Dans le cadre de l’opération Innov’action initiée par la Chambre d’agriculture, le Gaec de Biterne à Yvignac-La-Tour ouvrira ses portes le mercredi 25 juin de 10 heures 30 à 17 heures sur les conditions de travail en lait. Une structure imposante avec 280 ha de terre, un atelier de 130 vaches laitières et la suite pour un quota d’1,2 million de litres de lait, un troupeau de vaches allaitantes et un atelier de taurillons.
« C’est en fait la résultante du regroupement de plusieurs exploitations au fur et mesure de l’installation des jeunes, et plus récemment avec l’association d’un tiers », précise Jean-Claude. L’ensemble des ateliers est réparti sur plusieurs sites et conduit par 6 associés : Jean-Claude et Christiane Picquet, Cyrille Picquet, Sébastien Picquet et Emilie Mounier, Yves Henry. Ce qui relativise la taille.
Traite en 1 heure 20
Les regroupements successifs avec des moyens de production devenus importants ont conduit les associés à engager la réflexion autour de deux axes : l’organisation du travail et plus particulièrement le temps consacré à la traite et à la distribution de la ration, et le système alimentaire. Avec au final deux décisions importantes : l’installation d’un roto tandem 26/28 postes et la ration sèche.
« Nous étions équipés d’une 2x6 avec décrochage automatique. Mais il nous fallait pour 80 à 90 vaches, 2 heures 30 à deux trayeurs matin et soir. L’équivalent en temps de 10 heures de traite par jour, cela devenait insupportable ». Le passage de 800 000 litres à 1,2 million, lors de l’association avec un tiers,a encore rendu plus évidente la nécessité de disposer d’une installation plus performante et surtout plus adaptée à la taille. Robot, Traite par l’arrière (TPA) ou roto tandem, si la réflexion a bien sûr eu lieu, le choix s’est rapidement porté sur le roto.
« Nous n’avons pas hésité longtemps ». Les associés listent les arguments qui ont fait pencher la balance : « traite à une personne, rapide - 1 heures 20 pour 120 vaches actuellement -, vision et accessibilité à la mamelle, observation journalière des animaux, limitation les déplacements en cours de traite, possibilité d’évolution en nombre d’animaux à traire ». Le roto, avec trayeur à l’intérieur (un peu plus coûteux) a aussi été préféré pour une vision globale des animaux pendant la traite et une possibilité d’intervention rapide, par exemple en cas de décrochage accidentel.
Sans critiquer les autres systèmes ou des choix différents effectués par d’autres producteurs, ils ont estimé que, dans leur situation, cette configuration leur convenait mieux.

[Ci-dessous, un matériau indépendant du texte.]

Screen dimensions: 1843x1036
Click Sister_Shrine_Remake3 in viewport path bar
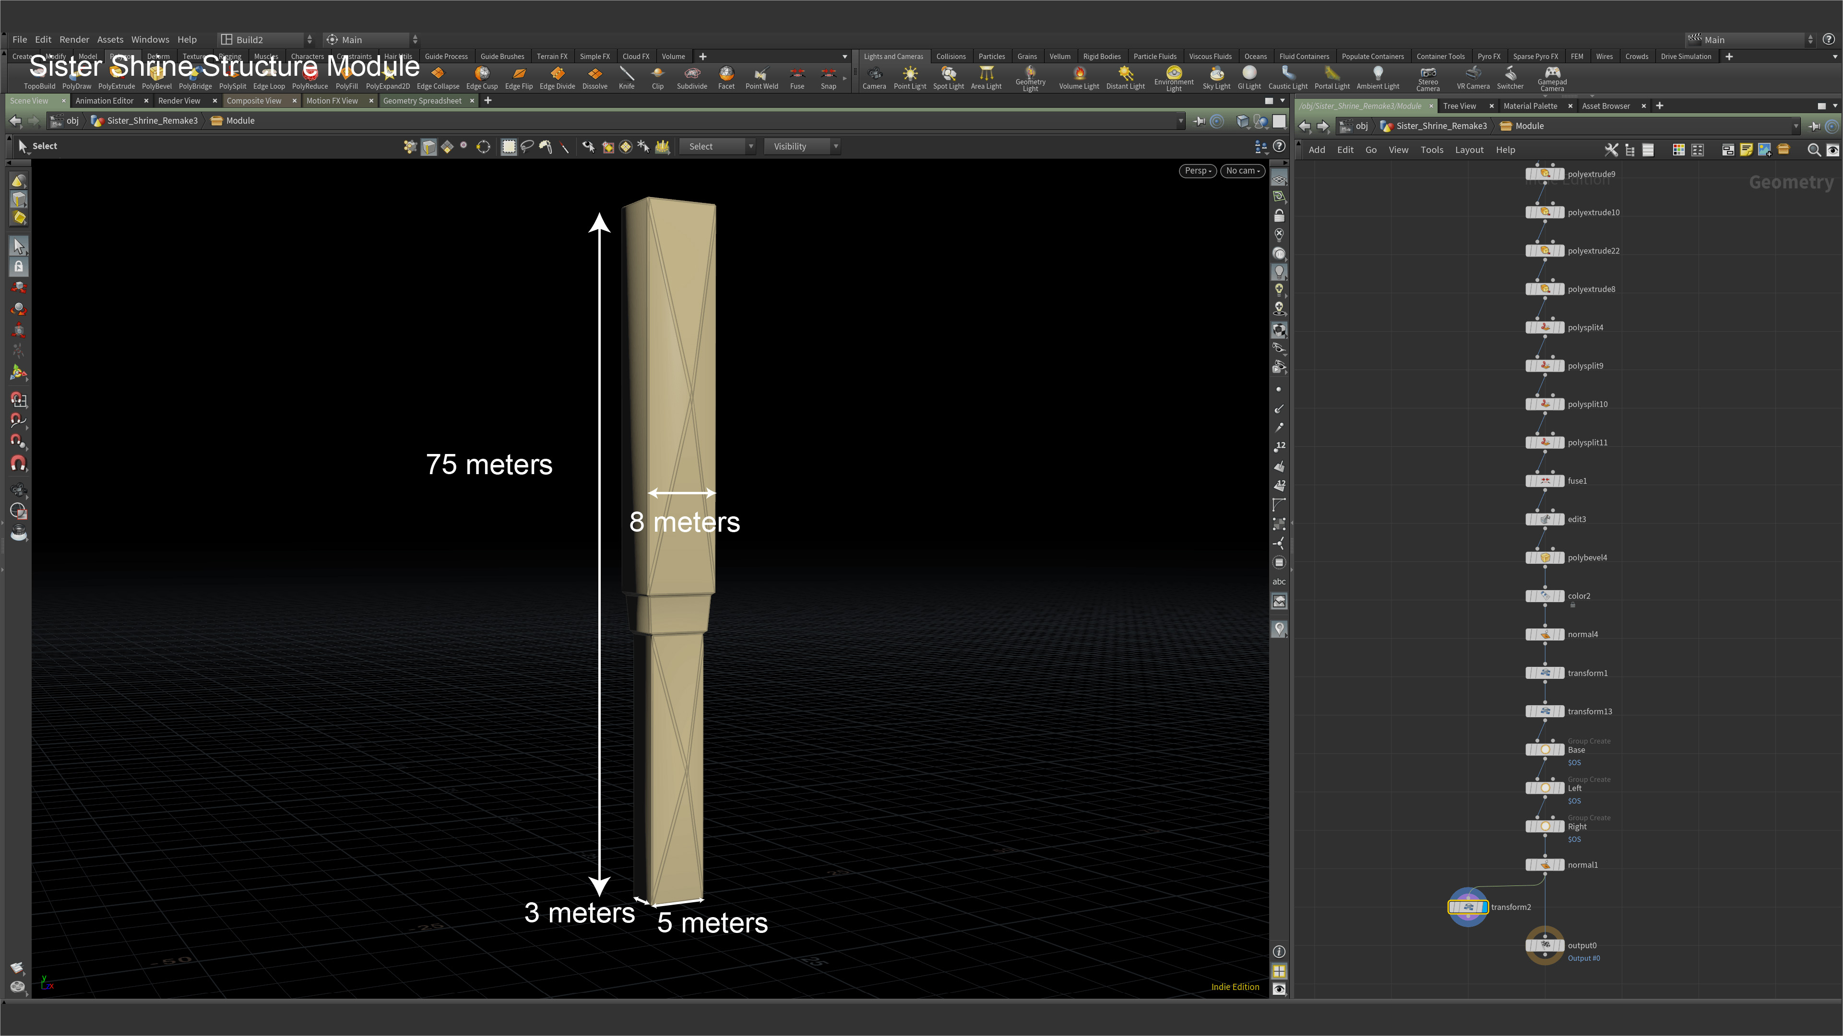click(152, 121)
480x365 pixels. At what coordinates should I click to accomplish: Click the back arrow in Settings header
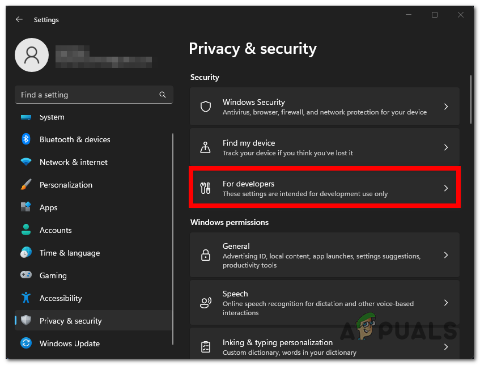(x=19, y=19)
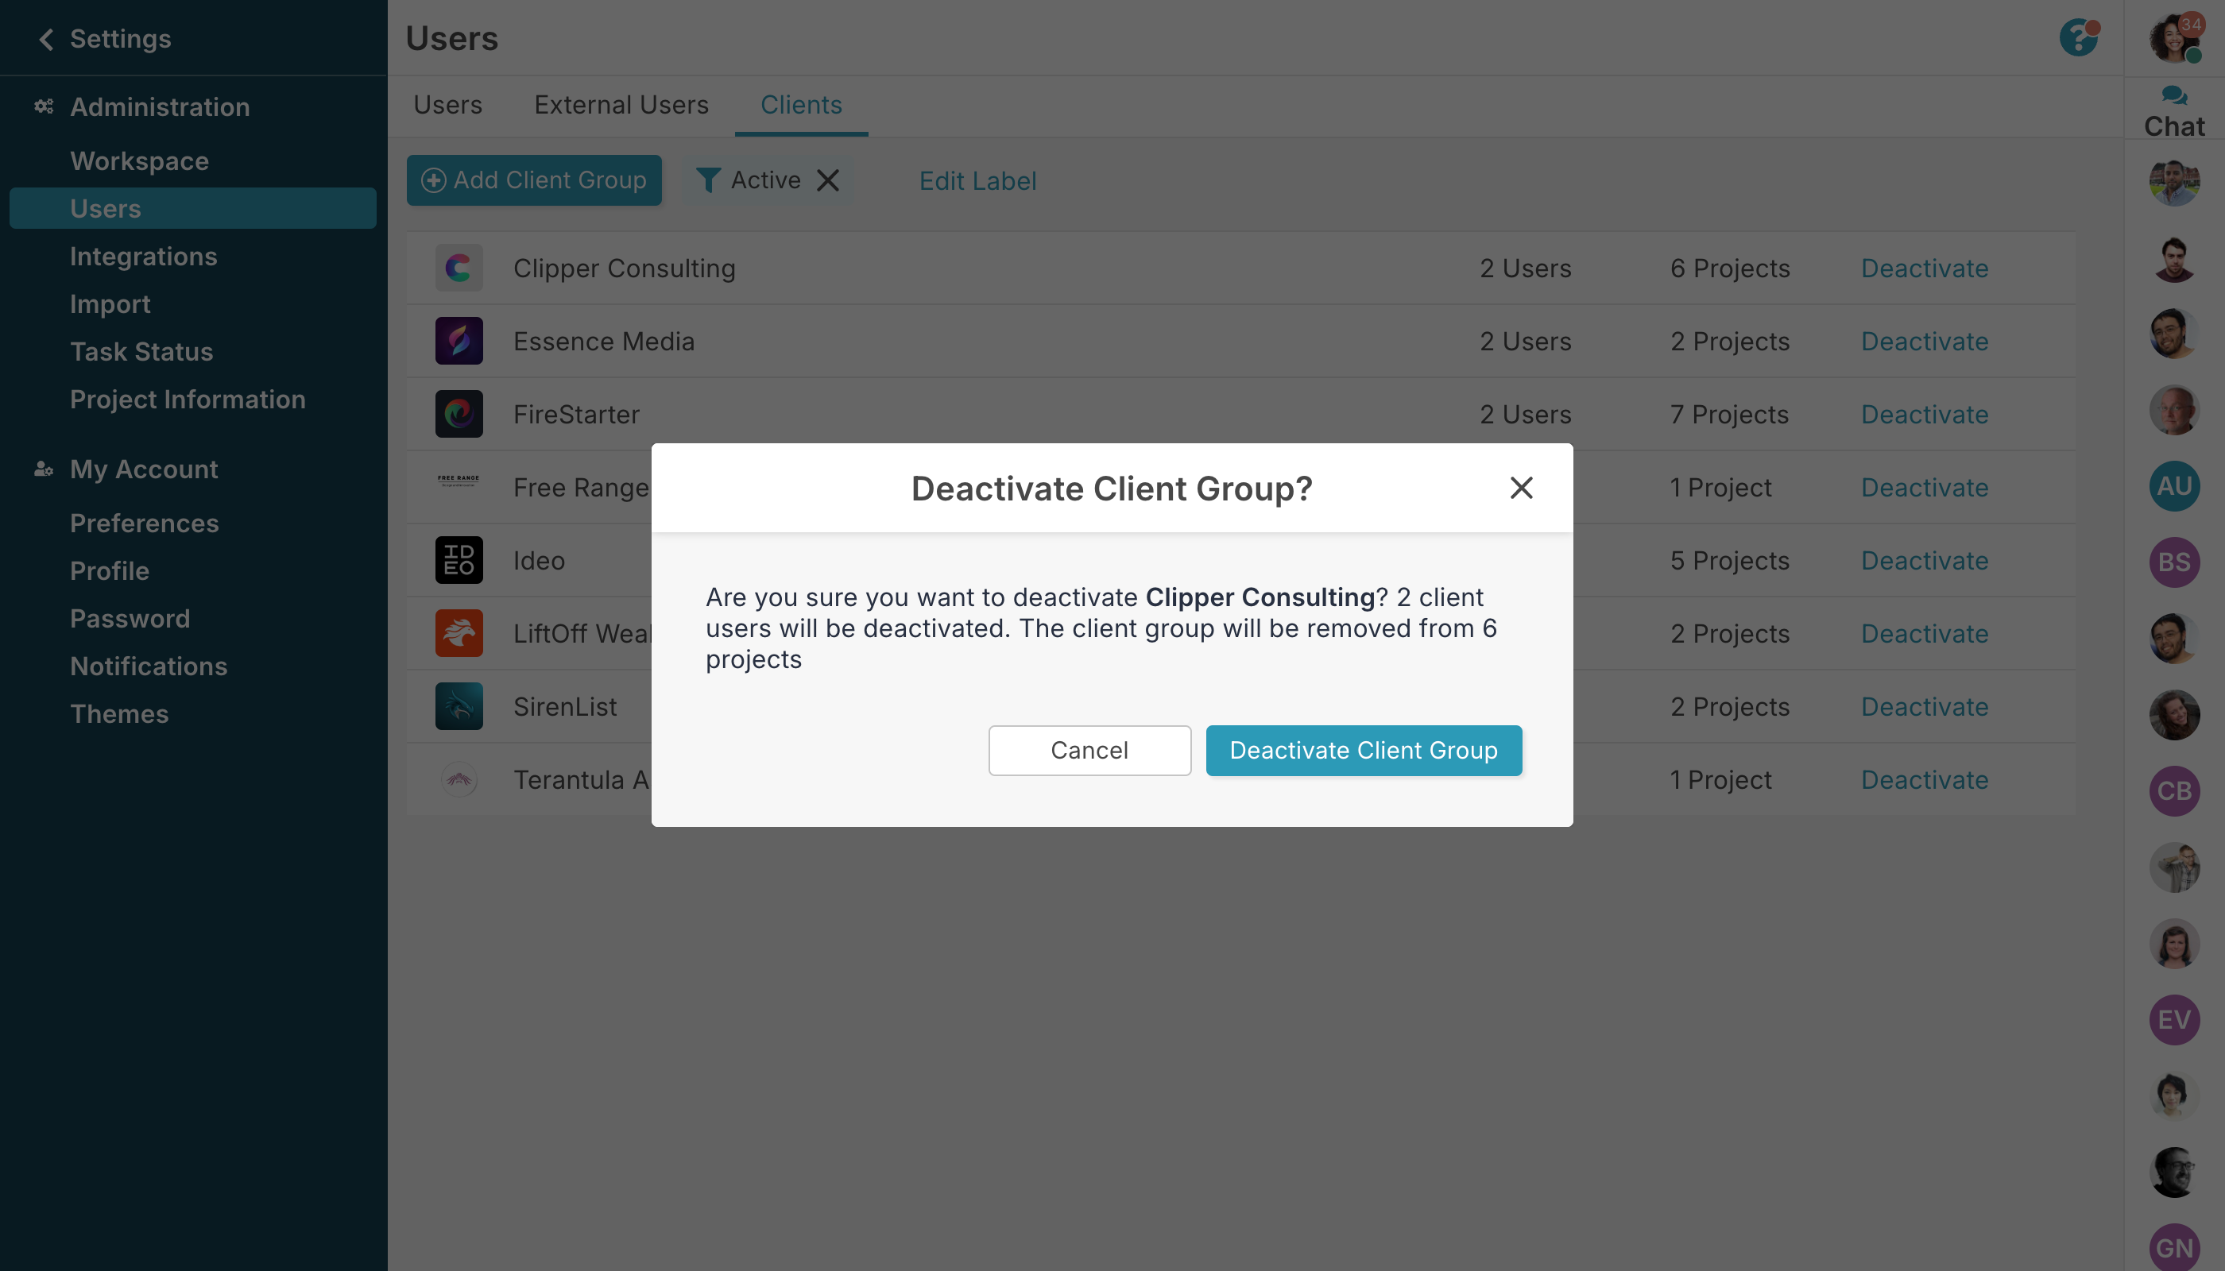Click Add Client Group button
The image size is (2225, 1271).
click(534, 180)
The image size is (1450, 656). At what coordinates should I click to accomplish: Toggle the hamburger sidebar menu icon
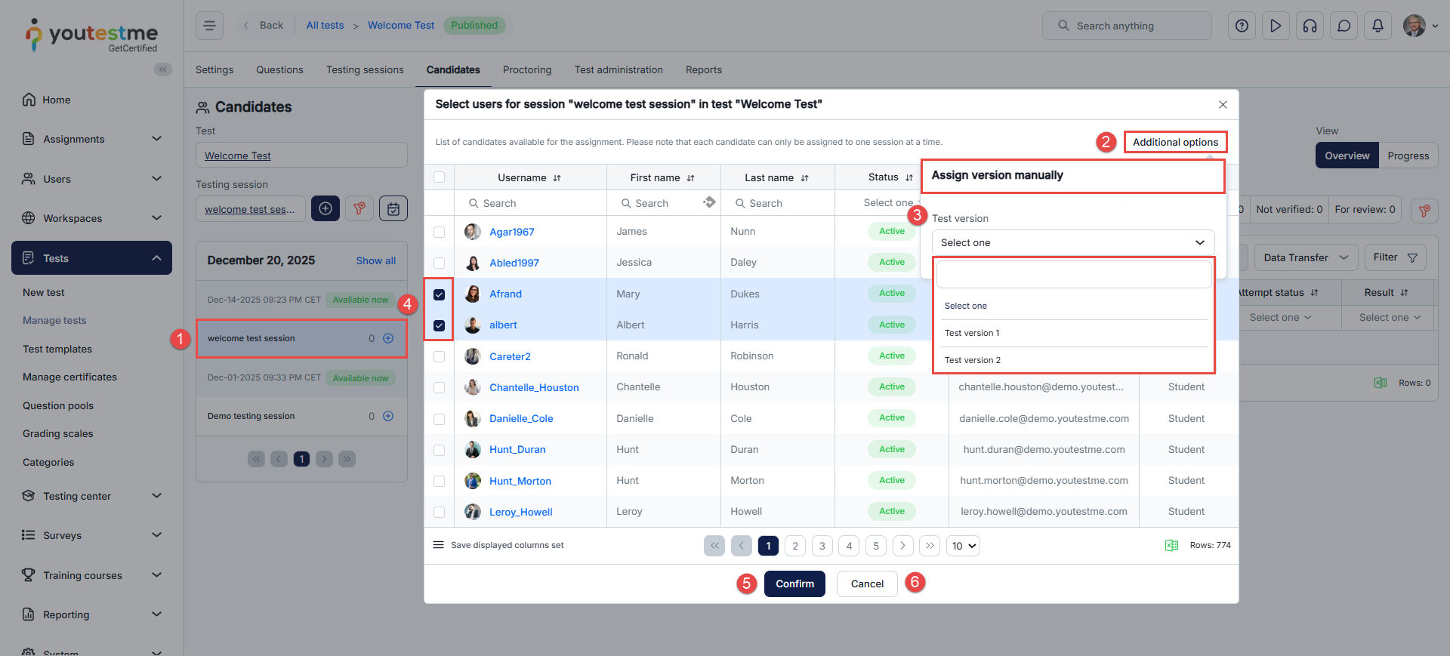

Pour autant ils admettent que ce choix n’est pas le moins onéreux. Entre 25 et 30 % plus cher qu’une TPA. « Le prix du confort de traite avec moins de main-d’œuvre mobilisée».
Dans une approche globale
Autre évolution notable qui date maintenant de 3 ans, l’adoption de la ration sèche. Plusieurs éléments ont guidé ce choix. Le Gaec de Biterne étant issu du regroupement de plusieurs exploitations, l’approvisionnement en fourrage (à l’époque 65 ha de maïs) impliquait beaucoup de déplacements, de transports et de temps passé entre semis et récolte. « Nous avions en outre des difficultés à dépasser des rendements de 9 à 10 tonnes de matière sèche par ha en maïs ».
L’intégralité du troupeau laitier est donc passée en 2005 en ration sèche, plat unique toute l’année. C’est-à-dire un aliment complet du commerce en granulé (18 à 20 kg par vache) consommé en libre-service au nourrisseur et du foin (entre 7 et 9 kg) distribué une fois par semaine.
Interrogés sur le coût d’une alimentation qui sort du conventionnel, les associés ont là aussi leurs arguments dans une approche globale de la gestion de l’exploitation. Ils énumèrent :
- une augmentation de la production par vache, passée de 7400 kg à 10 000 kg en 3 ans ;
- des gains liés à la diminution de gros travaux, moins d’intrants (doses de maïs, produits phytosanitaires), confortés aujourd’hui par la hausse du coût de l’énergie ;
- la valorisation de 170 ha de cultures de vente (blé, orge, colza, maïs grain) ;
- une meilleure utilisation de la main-d’œuvre disponible et moins de contraintes journalières ;
- un système alimentaire sécurisé …
Sur ce dernier point, après une pause dans les investissements, d’autres solutions pourraient encore être envisagées pour améliorer cette sécurité ; séchage du foin en grange par exemple.